Creating a new branch provides a parallel version which allows you to experiment with changes. It provides the opportunity to make and test changes, after which you can choose to merge the those changes back to your original branch. Some people choose to create new branches for every new part of a project in their repository, only merging back to “main” when they are satisfied with the completed work. Other times, you may choose to work in a separate branch if you are trying something that has a chance of not working, and you don’t want to risk eventually needing to undo previous commits. Finally, we’ll talk in our next class about the use of branches for collaboration; branches allow multiple people to work on the same project without interfering in each other’s progress (though these branches can still be merged at the end!).

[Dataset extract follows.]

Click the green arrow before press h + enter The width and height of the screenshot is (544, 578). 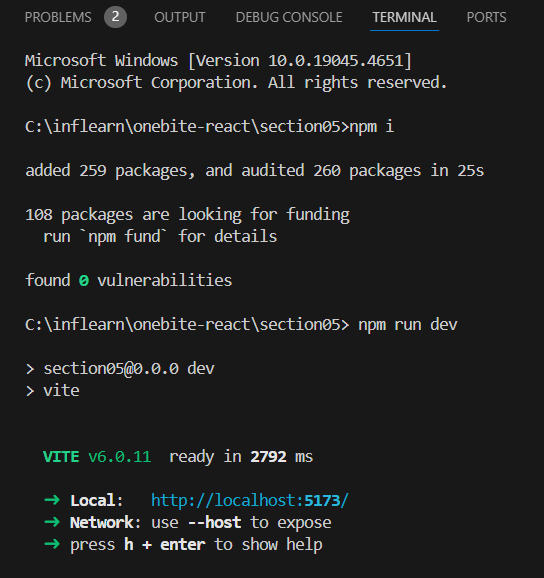tap(52, 544)
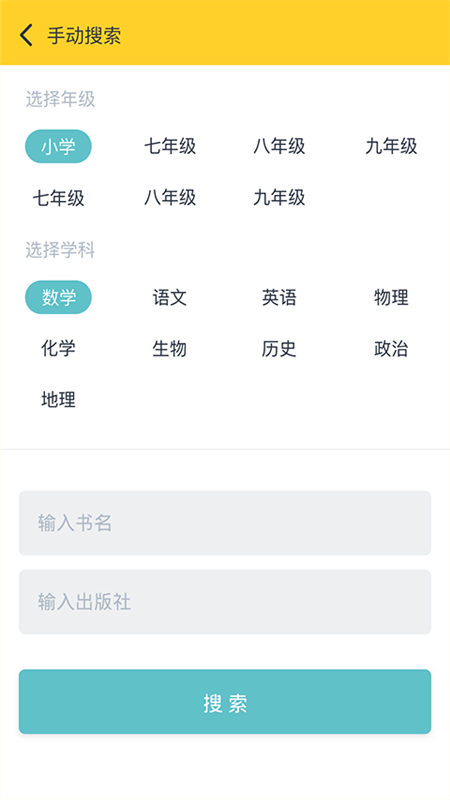Select the 数学 subject chip

coord(58,297)
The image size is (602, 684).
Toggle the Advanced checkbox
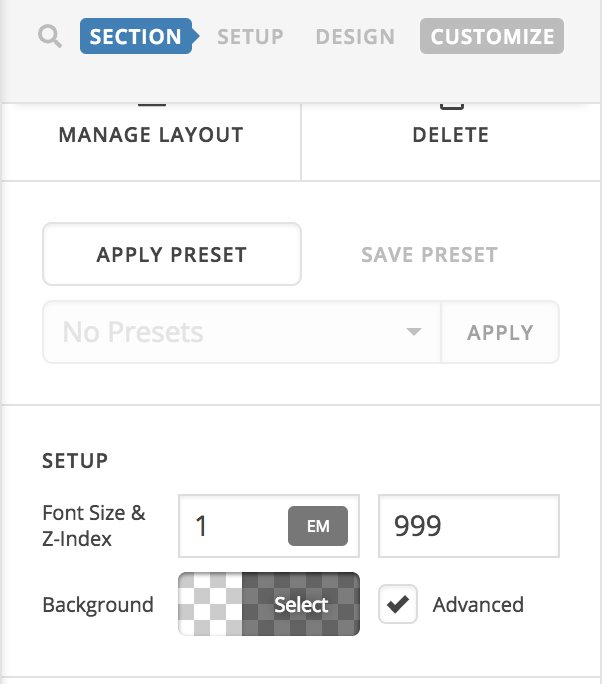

We can explore branches by confirming that our working branch is “main”, as seen in GitHub Desktop in the “Current branch” tab. Click on “New Branch” and enter the name “wacky-branch”. Create a new file called results.txt and save the following text within it:

Brilliant results!

Next, add the following line to the existing README.md file:

results.txt contains output from the analysis

Commit changes to these two files at the same time in “wacky-branch”, adding “Testing a wacky idea!” as your commit message. Change back to the default branch by clicking on “Current Branch” and selecting “main”. Note that the last commit you made is not shown under “History” for this branch.

Click on the “Current branch” tab again, then the button at the bottom of that pop-up window that says “Choose a branch to merge into main”. Select “wacky-branch” under “Recent branches” and click the button to “Merge wacky-branch” into “main”. You should now see the last commit message (initially created in “wacky-branch”) as a part of the history of “main”.

When you are done working on a branch, you should delete the old branch. You can do this in GitHub Desktop by going to the “Branch” menu, then selecting “Delete”. To be able to select this issue, you’ll need to make sure the branch you are deleting is your working branch. Remember that deleting a branch means it’s gone forever!

GitHub Desktop requires that you are located on the branch you wish to delete in order to select it for removal. This is the opposite of the git command line workflow that we’ll cover in class 3, in which you cannot be located on your working branch when deleting it.

Wrapping up

This class introduced you to version control using Git Desktop. We covered the general Git workflow, its implementation using GitHub Desktop, working with the tracked history, and ignoring files that don’t need to be tracked. For more information on using GitHub Desktop, the GitHub help documentation includes lots of great explanations and illustrations for a variety of uses.

In the next class, we’ll learn about publishing repositories and collaborating using remote repositories in GitHub.